• Set of tasks:
(a) In the sensorweb passage, rewrite the part that opens with the words containing "As the camp" and closes with "excel at gardening.", replacing "gardening" with "weeding".
(b) Write the next part of the sensorweb passage about the camp women on Mljet, starting after its last sentence.
** start Passage to read **
Reshared post from Deen Abiola

In my recent #attentioneconomy  primer, I included a long selection from +Bruce Sterling's novel The Caraytids, which describes a community called the Acquis that organizes entirely by monitoring attention through the use of an immersive augmented reality headset called the "sensorweb". The whole novel is wonderful, but the discussion of attention camps is particularly insightful. Despite the excitement about these glasses I've seen and heard very little to suggest that people understand how they will ultimately be used. To that end, I'm quoting an extended but important passage below. 

When they had docked at Mljet in their slow-boat refugee barges, they'd been given their spex and their ID tags. As proper high-tech pioneers, they soon found themselves humbly chopping the weeds in the bold Adriatic sun.
The women did this because of the architecture of participation. They worked like furies.

As the camp women scoured the hills, their spex on their kerchiefed heads, their tools in their newly blistered hands, the spex recorded whatever they saw, and exactly how they went about their work. Their labor was direct and simple: basically, they were gardening. Middle-aged women had always tended to excel at gardening.

The sensorweb identified and labeled every plant the women saw through their spex. So, day by day, and weed by weed, these women were learning botany. The system coaxed them, flashing imagery on the insides of their spex. Anyone who wore camp spex and paid close attention would become an expert.
** end Passage to read **
** start Data section **
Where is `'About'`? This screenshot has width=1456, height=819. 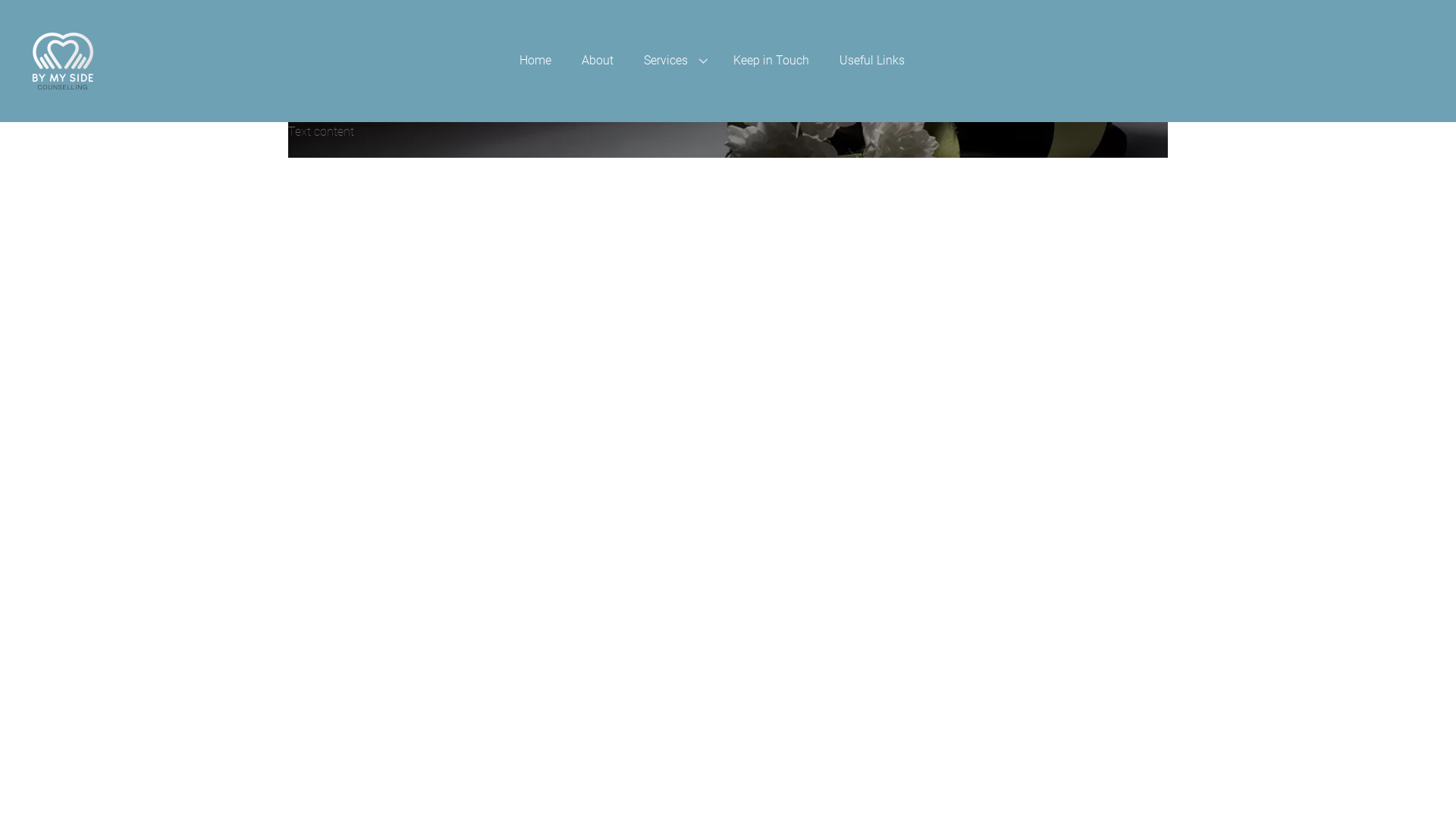
'About' is located at coordinates (566, 60).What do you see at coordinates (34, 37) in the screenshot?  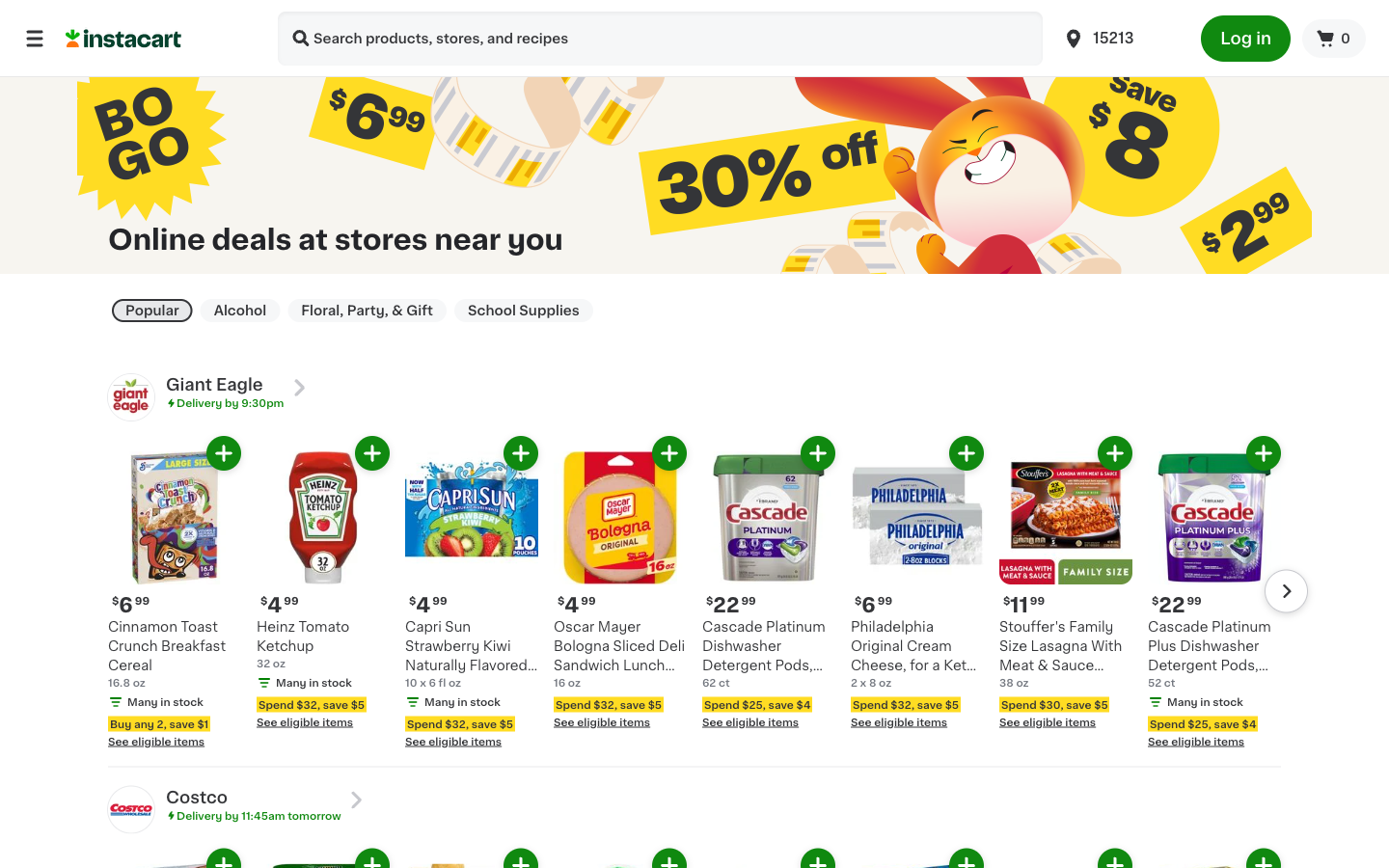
** end Data section **
• The answers:
(a)
As the camp women scoured the hills, their spex on their kerchiefed heads, their tools in their newly blistered hands, the spex recorded whatever they saw, and exactly how they went about their work. Their labor was direct and simple: basically, they were weeding. Middle-aged women had always tended to excel at weeding.

(b)
The world before their eyeballs brimmed over with helpful tags and hot spots and footnotes.

As the women labored, glory mounted over their heads. The camp users who learned fastest and worked hardest achieved the most glory. "Glory" was the primary Acquis virtue.

Glory never seemed like a compelling reason to work hard-not when you simply heard about the concept. But when you saw glory, with your own two eyes, the invisible world made so visible, glory every day, glory a fact as inescapable as sunlight, glory as a glow that grew and waned and loomed in front of your face-then you understood.

Glory was the source of communion. Glory was the spirit of the corps. Glory was a reason to be.

Camp people badly needed reasons to be. Before being rescued by the Acquis, they'd been desolated. These city women, like many city women, had no children and no surviving parents. They'd been uprooted by massive disasters, fleeing the dark planetary harvest of droughts, fires, floods, epidemics, failed states, and economic collapse.

These women, blown across the Earth as human flotsam, were becoming pioneers here. They did well at adapting to circumstance-because they were women. Refugee women-women anywhere, any place on Earth-had few illusions about what it meant to be flotsam.

Vera herself had been a camp refugee for a while. She knew very well how that felt and what that meant. The most basic lesson of refugee life was that it felt bad. Refugee life was a bad life.

With friends and options and meaningful work, camp life improved. Then camp life somewhat resembled actual life. With time and more structure and some consequential opportunities, refugee life was an actual life. Whenever strangers became neighbors, whenever they found commonalities, communities arose. Where there were communities, there were reasons to live.

Camp user statistics proved that women were particularly good at founding social networks inside camps. Women made life more real. Men stuck inside camps had a much harder time fending off their despair. Men felt dishonored, deprived of all sense and meaning, when culture collapsed.

Refugee men trapped in camp thought in bitter terms of escape and vengeance. "Fight or flight." Women in a camp would search for female allies, for any means and methods to manage the day. "Tend and befriend."

So: In a proper modern camp like this one, the social software was designed to exploit those realities.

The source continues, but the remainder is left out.